• [Records shown]:
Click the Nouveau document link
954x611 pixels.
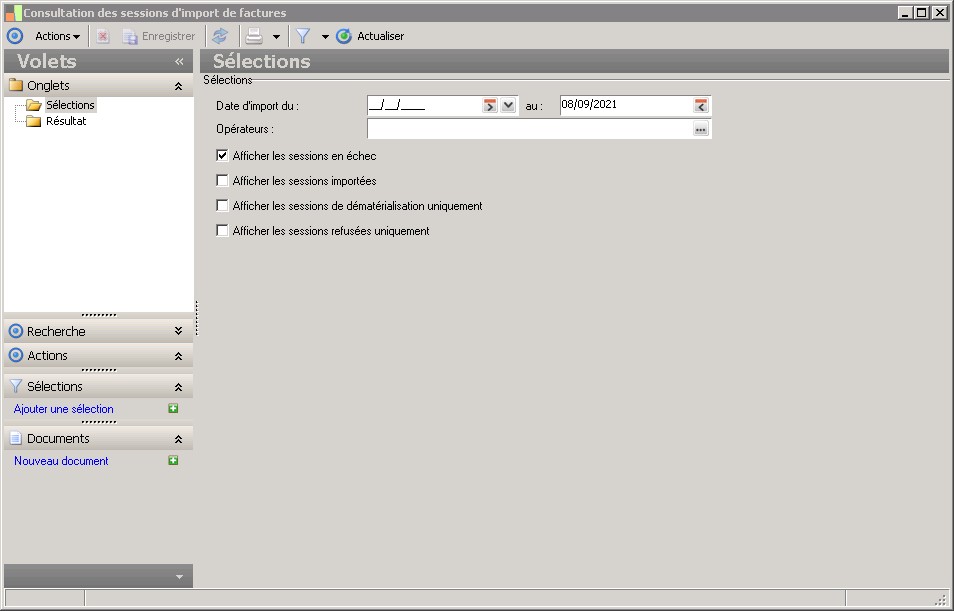click(x=61, y=461)
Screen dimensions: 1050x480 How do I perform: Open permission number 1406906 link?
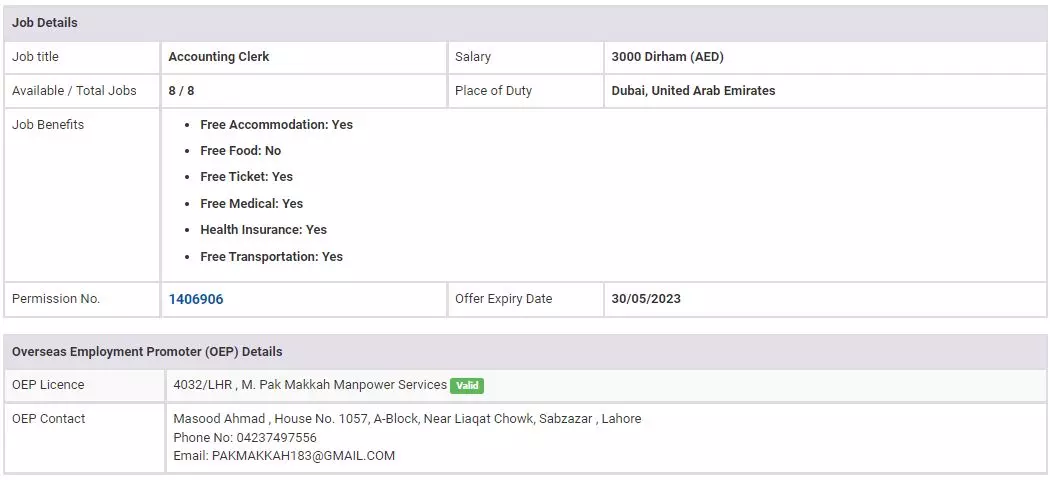click(x=196, y=299)
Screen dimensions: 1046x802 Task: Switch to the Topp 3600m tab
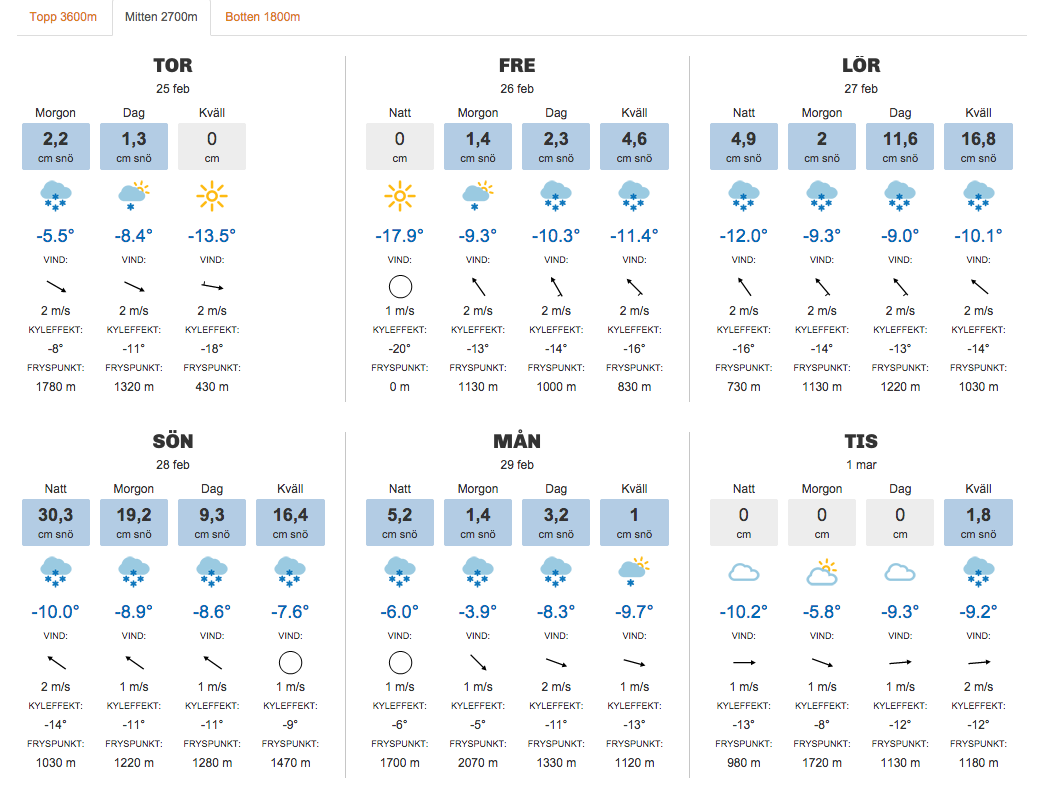(x=64, y=17)
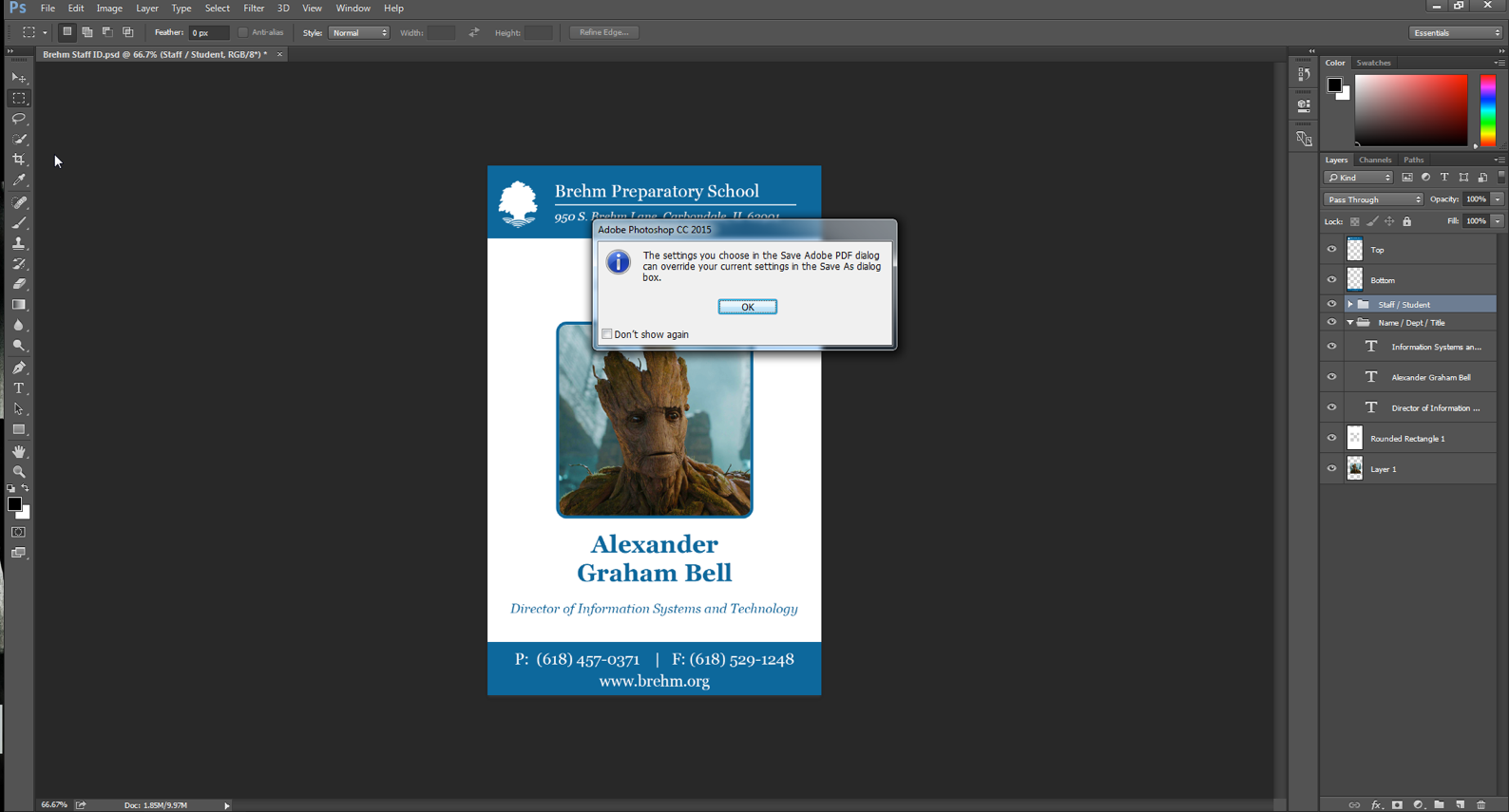Hide the Top layer visibility
Image resolution: width=1509 pixels, height=812 pixels.
(1331, 250)
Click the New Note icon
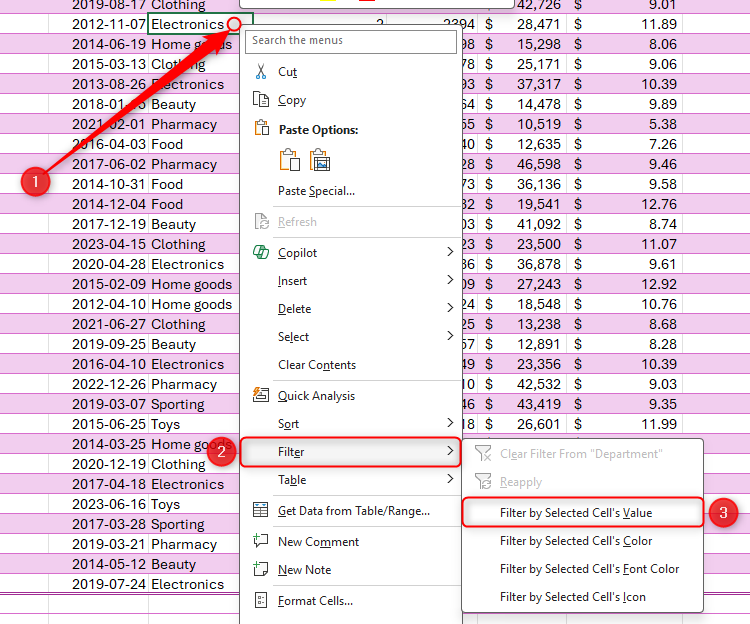Image resolution: width=750 pixels, height=624 pixels. point(261,569)
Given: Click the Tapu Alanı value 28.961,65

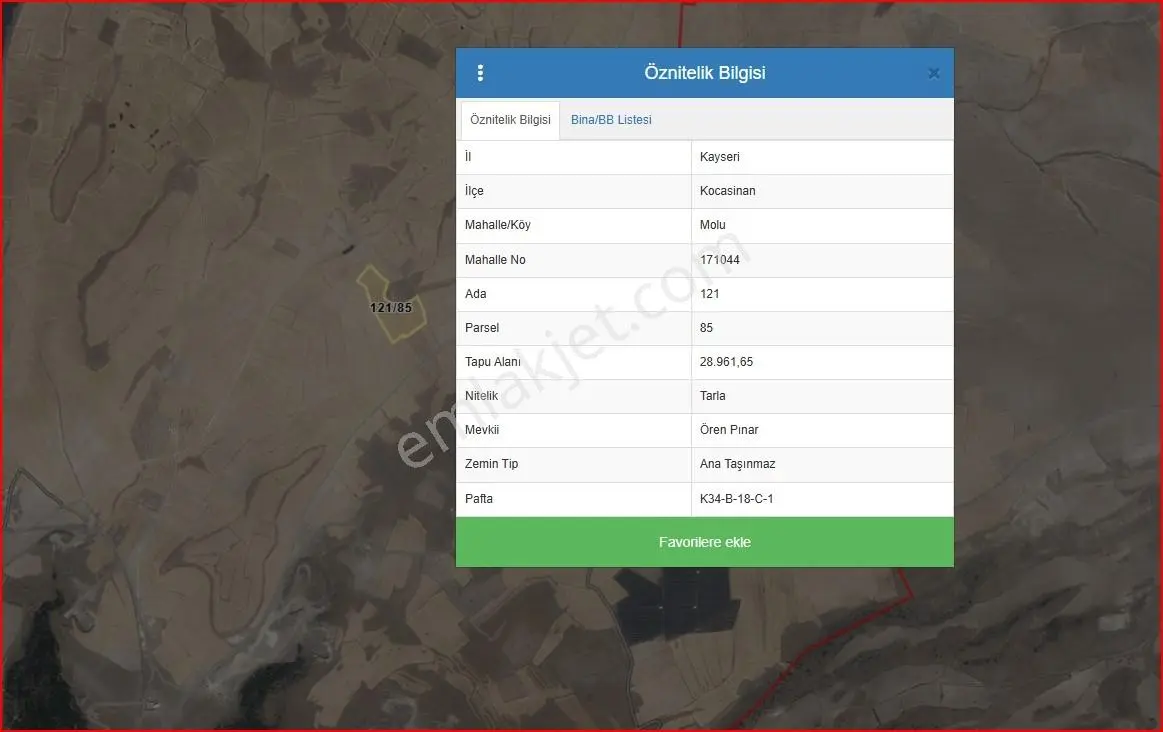Looking at the screenshot, I should [x=726, y=362].
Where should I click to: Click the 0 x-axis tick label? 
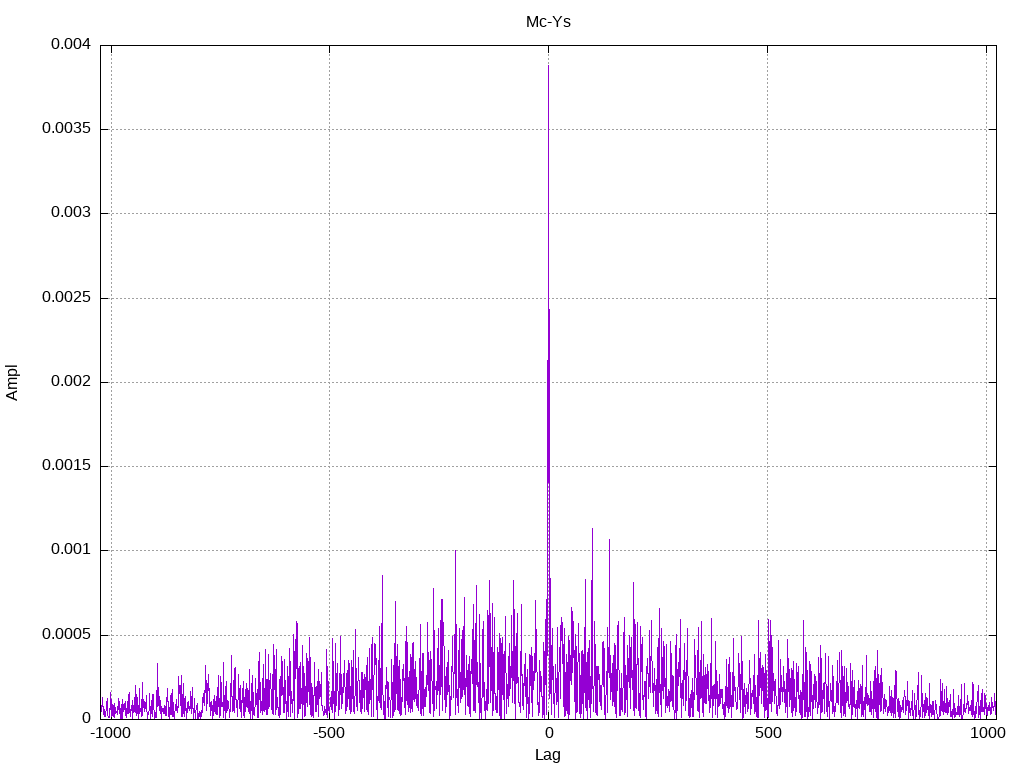coord(548,733)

• [Short task]:
Write out all of the entries above word for word, omitting the pictures.

• [Final result]:
Click the Nouveau document link
954x611 pixels.
click(x=61, y=461)
Screen dimensions: 1050x480 How do I perform: Open permission number 1406906 link?
click(x=196, y=299)
Screen dimensions: 1046x802 Task: Switch to the Topp 3600m tab
(x=64, y=17)
Hide the Top layer visibility
Image resolution: width=1509 pixels, height=812 pixels.
(1331, 250)
Click the New Note icon
Image resolution: width=750 pixels, height=624 pixels. point(261,569)
Given: Click the Tapu Alanı value 28.961,65

Looking at the screenshot, I should [x=726, y=362].
Where should I click to: Click the 0 x-axis tick label? 
coord(548,733)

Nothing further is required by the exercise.